WRITTEN EXERCISE> Update the data in the stretch from the line containing "Click the ECS search magnifier icon" through the line containing "This screenshot has width=954, height=760." by replacing "magnifier" with "magnifying glass", and give back those lines with nothing else changed.

RECORD EXCERPTS>

◇ ◇ ◇ ◇ ◇

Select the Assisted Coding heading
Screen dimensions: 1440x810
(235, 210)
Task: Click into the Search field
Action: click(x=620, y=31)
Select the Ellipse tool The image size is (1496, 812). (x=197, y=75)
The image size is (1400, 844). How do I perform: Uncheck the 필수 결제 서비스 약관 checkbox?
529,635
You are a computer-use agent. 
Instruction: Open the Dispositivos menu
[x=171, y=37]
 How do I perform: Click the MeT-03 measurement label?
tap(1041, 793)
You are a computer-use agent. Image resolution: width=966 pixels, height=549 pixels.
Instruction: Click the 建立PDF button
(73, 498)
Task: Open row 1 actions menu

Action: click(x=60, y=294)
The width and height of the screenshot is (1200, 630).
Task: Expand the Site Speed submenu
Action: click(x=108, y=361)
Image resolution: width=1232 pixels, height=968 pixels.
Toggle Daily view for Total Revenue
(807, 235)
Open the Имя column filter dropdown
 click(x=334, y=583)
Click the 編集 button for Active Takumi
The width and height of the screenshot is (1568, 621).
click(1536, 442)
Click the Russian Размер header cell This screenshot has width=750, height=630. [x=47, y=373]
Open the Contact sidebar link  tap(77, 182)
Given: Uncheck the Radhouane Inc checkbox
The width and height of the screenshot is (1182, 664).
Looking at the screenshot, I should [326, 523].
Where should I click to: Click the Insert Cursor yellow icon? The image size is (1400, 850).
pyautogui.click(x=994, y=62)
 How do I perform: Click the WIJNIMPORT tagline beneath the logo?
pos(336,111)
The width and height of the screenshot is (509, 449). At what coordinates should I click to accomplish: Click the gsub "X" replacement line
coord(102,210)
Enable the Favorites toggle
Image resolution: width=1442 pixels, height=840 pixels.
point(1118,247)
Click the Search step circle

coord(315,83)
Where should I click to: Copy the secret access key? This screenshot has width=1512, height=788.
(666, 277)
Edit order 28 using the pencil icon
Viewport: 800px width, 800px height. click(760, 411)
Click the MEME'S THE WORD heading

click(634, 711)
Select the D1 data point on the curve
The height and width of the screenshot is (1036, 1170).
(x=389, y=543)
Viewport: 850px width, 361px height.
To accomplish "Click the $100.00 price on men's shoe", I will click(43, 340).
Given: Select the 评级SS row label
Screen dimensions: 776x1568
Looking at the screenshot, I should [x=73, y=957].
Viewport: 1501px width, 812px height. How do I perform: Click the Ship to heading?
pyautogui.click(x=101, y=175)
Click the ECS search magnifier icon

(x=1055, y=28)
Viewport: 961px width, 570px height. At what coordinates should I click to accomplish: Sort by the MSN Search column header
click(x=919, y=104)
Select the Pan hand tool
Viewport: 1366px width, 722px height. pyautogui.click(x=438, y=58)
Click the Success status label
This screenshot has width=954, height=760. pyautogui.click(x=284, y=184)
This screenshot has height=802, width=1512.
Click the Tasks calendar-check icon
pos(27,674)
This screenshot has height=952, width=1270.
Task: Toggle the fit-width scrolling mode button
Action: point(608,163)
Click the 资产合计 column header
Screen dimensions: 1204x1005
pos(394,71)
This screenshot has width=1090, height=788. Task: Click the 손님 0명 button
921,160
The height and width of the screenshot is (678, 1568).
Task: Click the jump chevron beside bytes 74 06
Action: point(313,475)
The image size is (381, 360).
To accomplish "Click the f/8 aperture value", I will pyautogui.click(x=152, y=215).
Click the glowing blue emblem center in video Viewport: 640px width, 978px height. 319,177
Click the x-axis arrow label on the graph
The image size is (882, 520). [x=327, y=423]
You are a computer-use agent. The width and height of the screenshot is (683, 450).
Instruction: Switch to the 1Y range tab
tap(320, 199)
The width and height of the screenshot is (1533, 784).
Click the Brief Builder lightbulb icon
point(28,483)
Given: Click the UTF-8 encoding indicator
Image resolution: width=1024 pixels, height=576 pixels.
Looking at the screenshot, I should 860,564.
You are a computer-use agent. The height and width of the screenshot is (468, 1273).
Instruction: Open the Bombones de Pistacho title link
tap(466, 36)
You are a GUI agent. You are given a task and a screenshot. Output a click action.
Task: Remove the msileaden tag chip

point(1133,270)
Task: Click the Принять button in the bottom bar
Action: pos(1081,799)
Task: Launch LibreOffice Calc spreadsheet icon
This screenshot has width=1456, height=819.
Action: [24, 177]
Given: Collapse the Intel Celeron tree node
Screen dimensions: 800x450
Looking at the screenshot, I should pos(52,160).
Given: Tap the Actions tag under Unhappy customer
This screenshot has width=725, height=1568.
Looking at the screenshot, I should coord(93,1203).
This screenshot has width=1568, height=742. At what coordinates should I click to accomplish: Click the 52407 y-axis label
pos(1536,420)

◇ ◇ ◇ ◇ ◇

FULL OUTPUT>
Click the ECS search magnifying glass icon

(x=1055, y=28)
Viewport: 961px width, 570px height. At what coordinates should I click to accomplish: Sort by the MSN Search column header
click(x=919, y=104)
Select the Pan hand tool
Viewport: 1366px width, 722px height. pyautogui.click(x=438, y=58)
Click the Success status label
This screenshot has width=954, height=760. pyautogui.click(x=284, y=184)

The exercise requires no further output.